» Entries shown
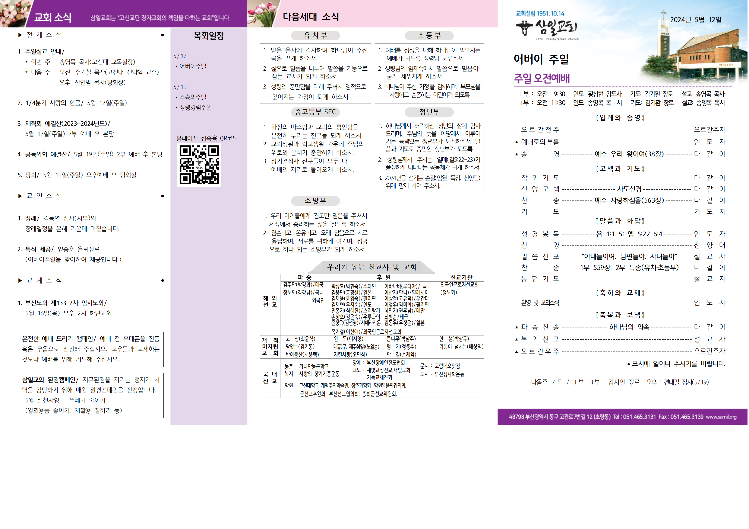The image size is (749, 529).
Task: Click the 목회일정 purple column heading
Action: pyautogui.click(x=208, y=36)
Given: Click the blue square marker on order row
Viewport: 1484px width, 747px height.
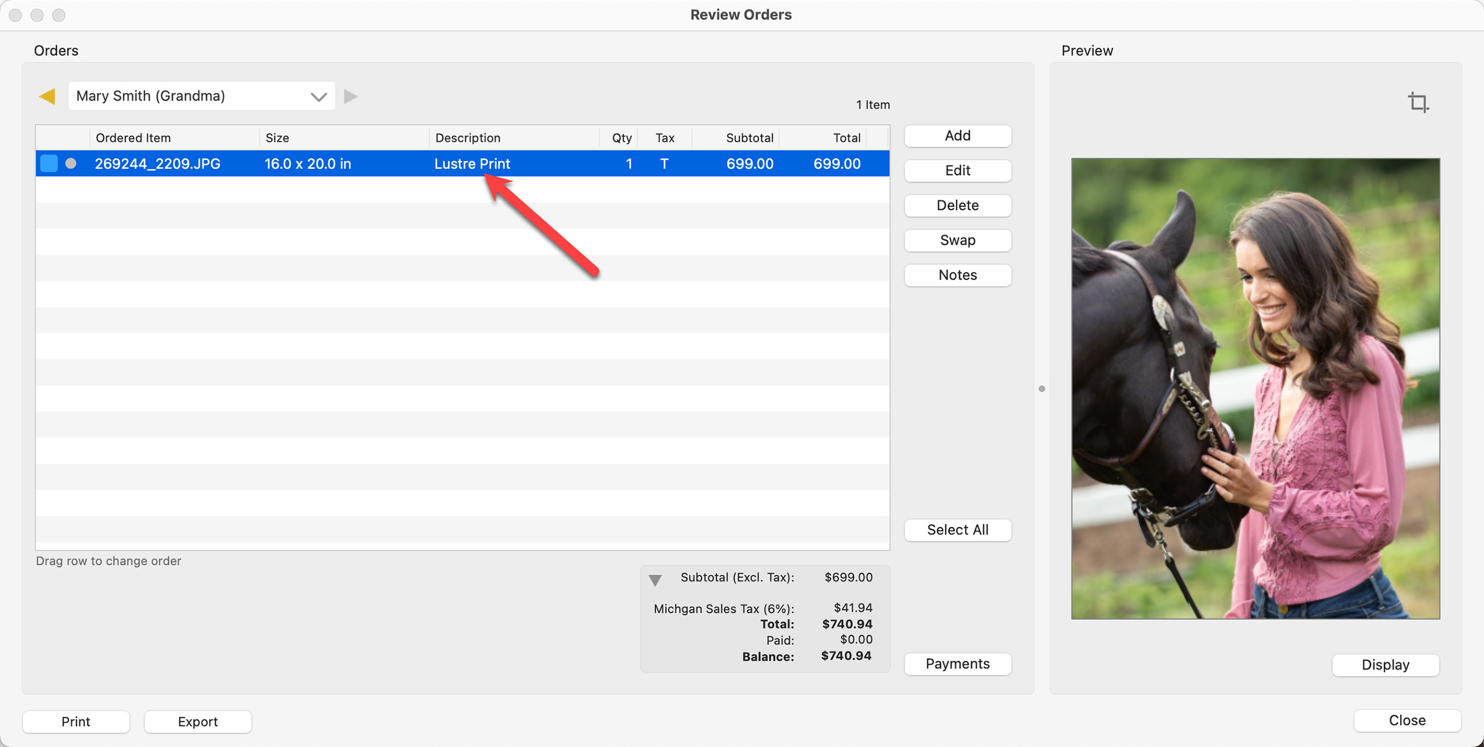Looking at the screenshot, I should 49,164.
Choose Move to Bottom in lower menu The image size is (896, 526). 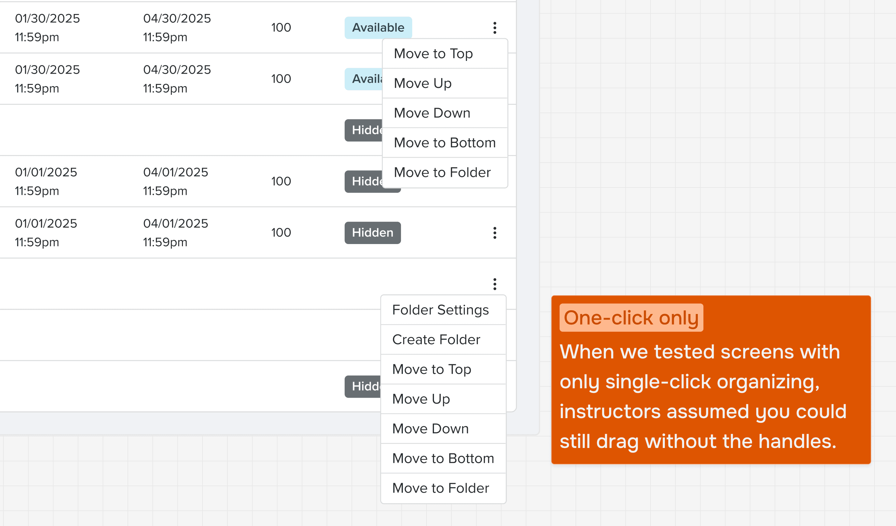[443, 458]
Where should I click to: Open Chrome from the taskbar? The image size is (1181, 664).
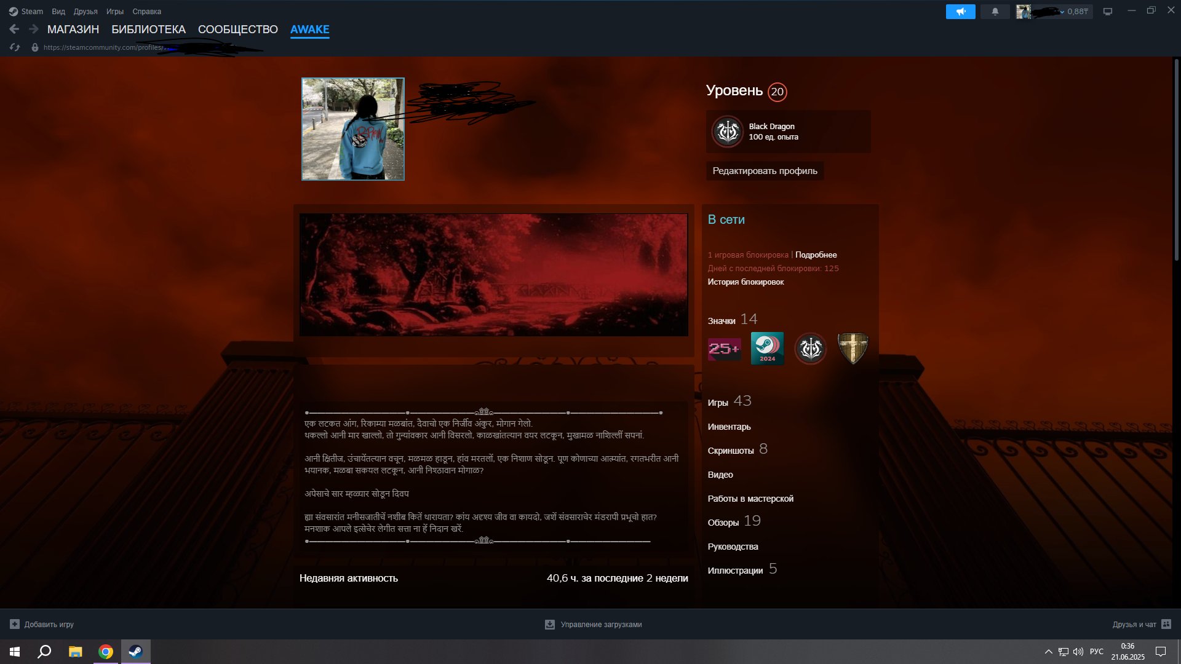106,652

» Task objective
A word-for-word copy is needed of the lines from the line holding "Where should I" through the end of the records, both included, excluding every picture.

» Answer area
Where should I click to: Open Chrome from the taskbar? The image size is (1181, 664).
106,652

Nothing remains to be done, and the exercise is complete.